Dissertation: Effiziente Gestaltung der familienexternen Unternehmernachfolge

Effiziente Gestaltung der familienexternen Unternehmernachfolge

Fremdmanagement, Stiftung, MBO/MBI

Finanzmanagement, Band 23

Hamburg , 298 Seiten

ISBN 978-3-8300-1717-2 (Print)
ISBN 978-3-339-01717-8 (eBook)

Rezension

Gerade weil die vorliegende Arbeit von Mertens modelltheoretischer Natur ist, lassen sich daraus Schlüsse im Hinblick auf die grundsätzlichen Probleme, die im Rahmen der Gestaltung der familienexternen Unternehmernachfolge zu lösen sind, ziehen. Jedem, der sich nicht nur oberflächlich mit dieser Thematik beschäftigen will oder muss, sei diese Arbeit daher empfohlen.
Aus dem Geleitwort von Professor Dr. Peter Nippel, 2004

Zum Inhalt

Die Regelung der Unternehmernachfolge ist eine der wesentlichen Herausforderungen für Inhaber geführte Unternehmen. Auch wenn die meisten Unternehmer eine generelle Präferenz für eine familieninterne Nachfolgelösung hegen, so kommt in vielen Fällen nur die Übergabe des Unternehmens an eine familienfremde Führungskraft in Frage.

Genau an dieser Stelle setzt die vorliegende Dissertation an: Mit der Anstellung eines Fremdmanagers, der Errichtung einer Stiftung sowie der Veräußerung des Unternehmens an eine Führungskraft im Rahmen eines MBO/MBI werden drei typische familienexterne Nachfolgevarianten analysiert. Dabei steht die Lösung von den jeweils entstehenden Informations- und Anreizproblemen im Vordergrund.

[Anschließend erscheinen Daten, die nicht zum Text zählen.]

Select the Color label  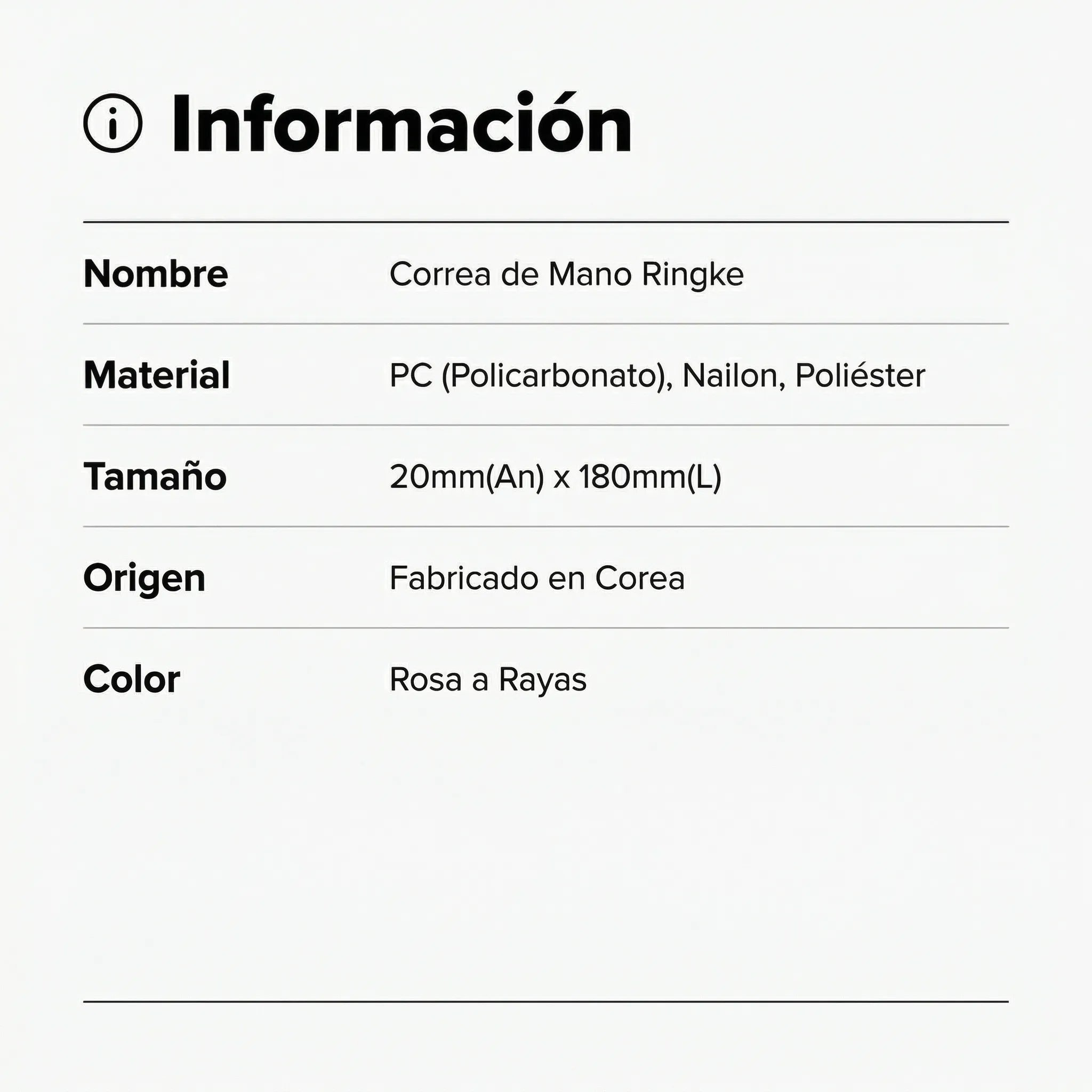pyautogui.click(x=132, y=679)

Der Schwerpunkt der Arbeit liegt in der Untersuchung der Nachfolgevariante MBO/MBI, wobei hier insbesondere die kritischen Aspekte Kaufpreisfindung und Finanzierung betrachtet werden. Außerdem wird der Fragestellung nachgegangen, unter welchen Bedingungen eine vorübergehende Zusammenarbeit zwischen dem Nachfolger und dem Senior vorteilhaft ist. Es wird gezeigt, dass sich durch die Anwendung der sog. Earn-Out-Methode Wohlfahrtsgewinne erzielen lassen und durch den Einsatz eines Budget-Breakers (Holmström, 1982) sogar eine optimale Lösung im Sinne des First-Best implementiert werden kann.

Methodisch erfolgt die Argumentation durchgängig im Rahmen eines an die jeweilige Fragestellung angepassten LEN-Modells (Spremann, 1987). Dadurch wird ein Vergleich der betrachteten Nachfolgevarianten und Gestaltungsalternativen ermöglicht.